TASK BRIEF
Reproduce word for word the part of the commentary on overseas visitors below that runs between "Few people are" and "over one billion.", inclusive.

TEXT FOR ANALYSIS
_ _ _

LOOKING back over the coronavirus crisis, what stands out is the professionalism, commitment and sheer courage of our medical and care staff on the front line.
That is why I believe we should take every possible step to prevent any additional and avoidable burdens on the health service. One of those is the inflow of visitors from overseas, some from countries with higher rates of the virus, others from countries where statistics are deeply unreliable.
Meanwhile, the tourist industry is close to collapse. We need to be ready to make a start on reviving it but we must do so in a way that does not add still more to the burdens on the National Health Service.
The issue of arrivals from overseas arose just a few weeks into the crisis. A study by Southampton University (reported by The Sunday Times over the past weekend) has since revealed that 190,000 people flew into the UK from Wuhan and other high-risk Chinese cities between January and March. That research has estimated that up to 1,900 of these passengers would have been infected by the virus.
However, the British government declined to take any action other than to distribute a leaflet to those arriving and make accommodation available near airports for those who wished to self-quarantine. They said that their response was based on scientific advice that testing all arrivals would not be effective as the test available at the time was not accurate so that much effort would be wasted trying to trace the contacts of arrivals who were not, in fact, carrying the virus.
The time has now come to review foreign access to the UK unless and until a vaccine becomes available, and until we have the means to check that visitors have a vaccination certificate before they arrive at our airports.
Few people are aware that 48 nationalities from so-called non-visa countries can pitch up at our borders and be given leave to enter for up to six months. As those countries include the US, Japan, Argentina, Brazil and Mexico, we are talking about a total population of just over one billion.
They accounted for about 70 per cent of more than 13million annual non-EU visitor admissions over the past couple of years (or nearly ten million per year).
If we are to have any control over the inflow of tourists and visitors the first step must be to suspend this ‘non visa’ regime (try getting into the US without a visa now). That would give us some options before millions of passengers arrive on our doorstep.
At the same time, we should be thinking about how, in due course, we might be able to resuscitate our tourist industry. The key, however, must be to do it in a way that does not add even more to the pressures on the health and care sectors.

_ _ _

DATA
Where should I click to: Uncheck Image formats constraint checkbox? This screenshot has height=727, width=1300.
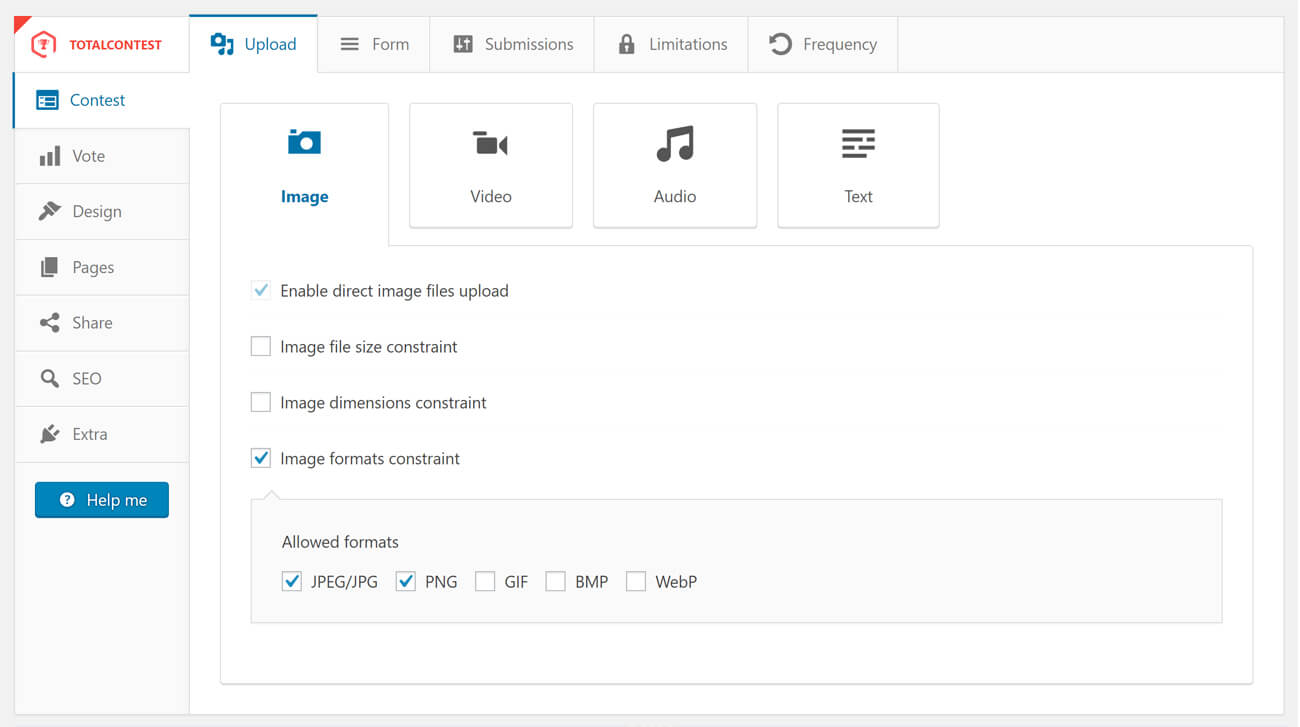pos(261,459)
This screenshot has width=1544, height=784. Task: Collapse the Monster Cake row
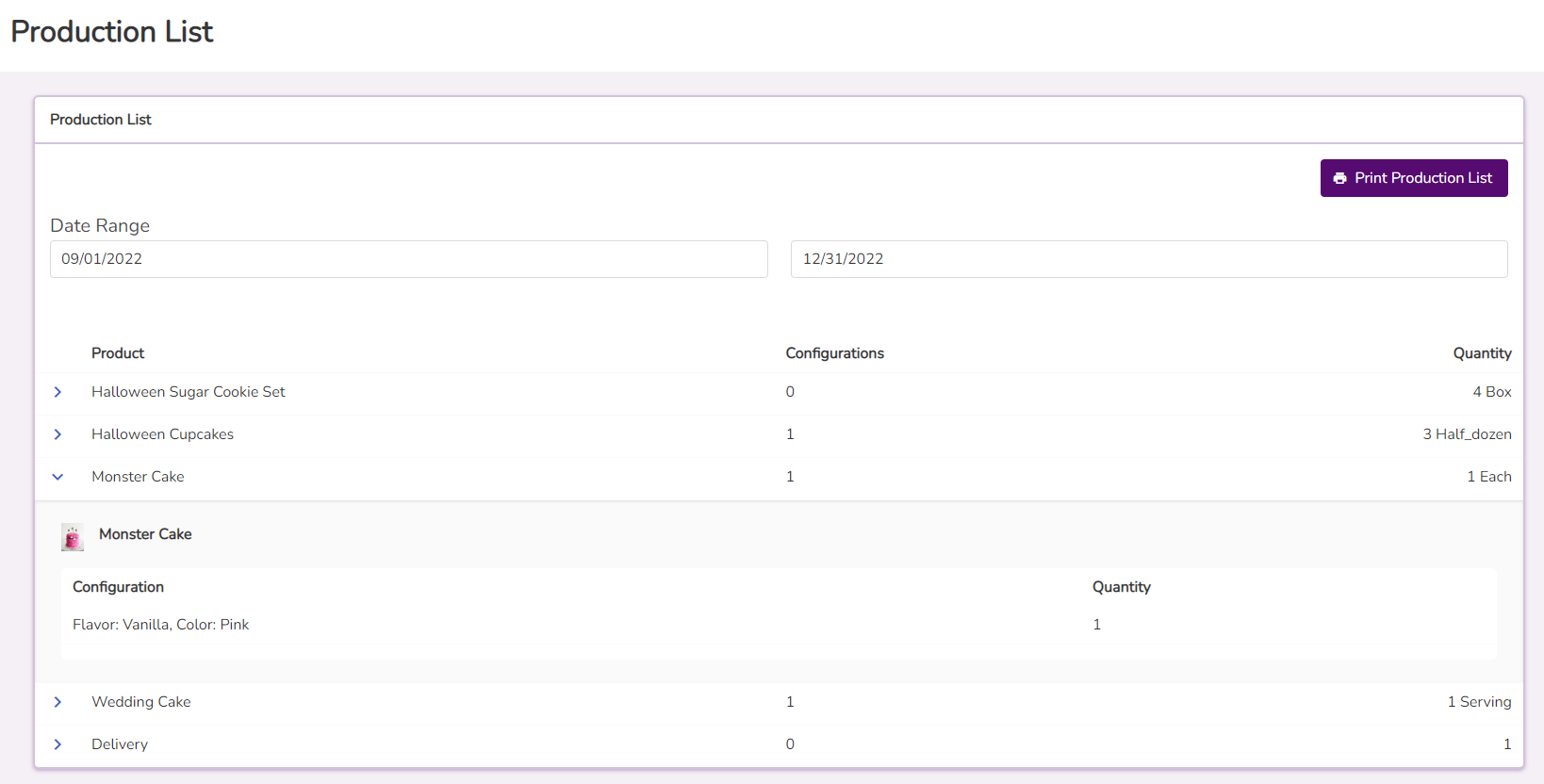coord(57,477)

_ _ _

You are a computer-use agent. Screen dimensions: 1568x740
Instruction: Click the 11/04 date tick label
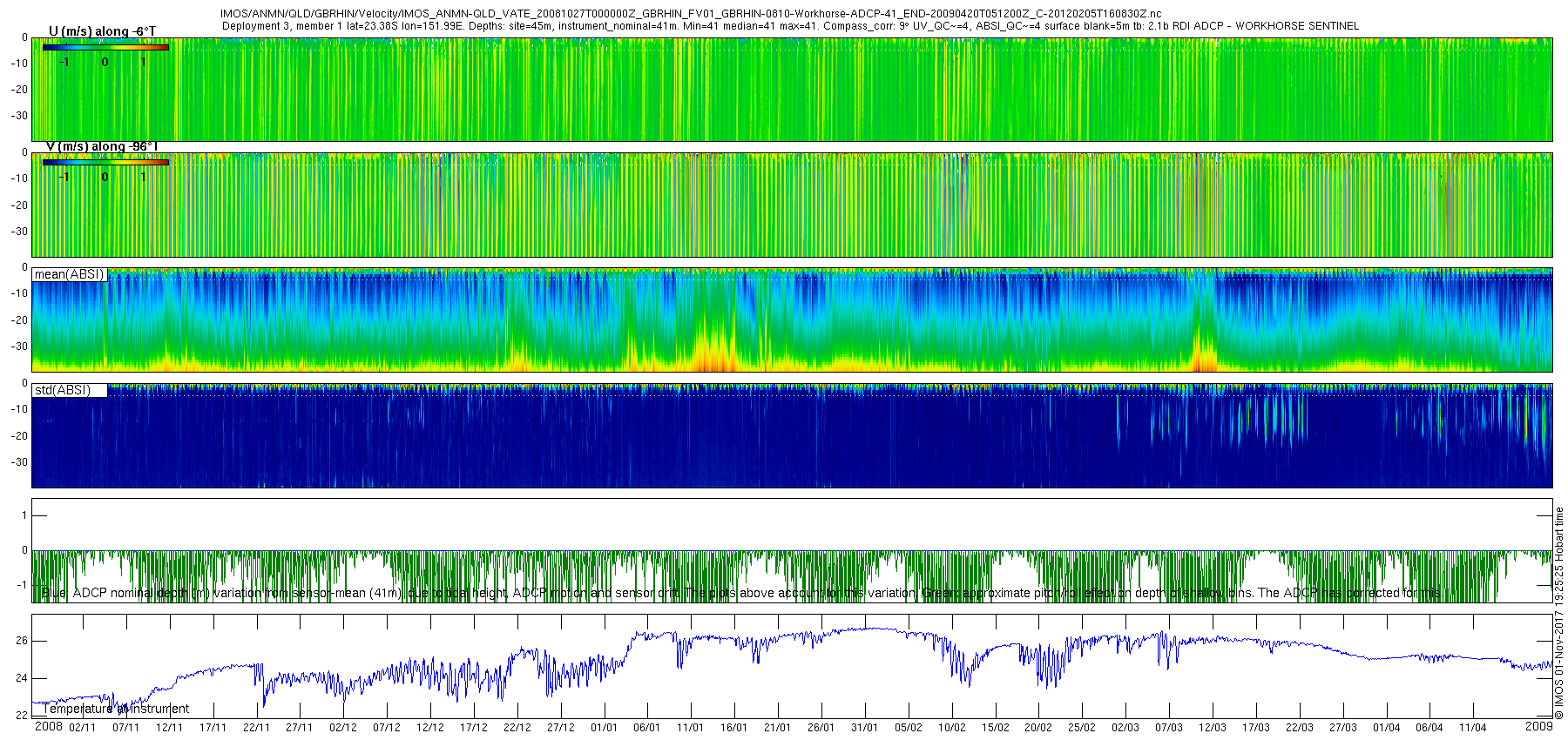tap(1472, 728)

_ _ _

RESULT
Few people are aware that 48 nationalities from so-called non-visa countries can pitch up at our borders and be given leave to enter for up to six months. As those countries include the US, Japan, Argentina, Brazil and Mexico, we are talking about a total population of just over one billion.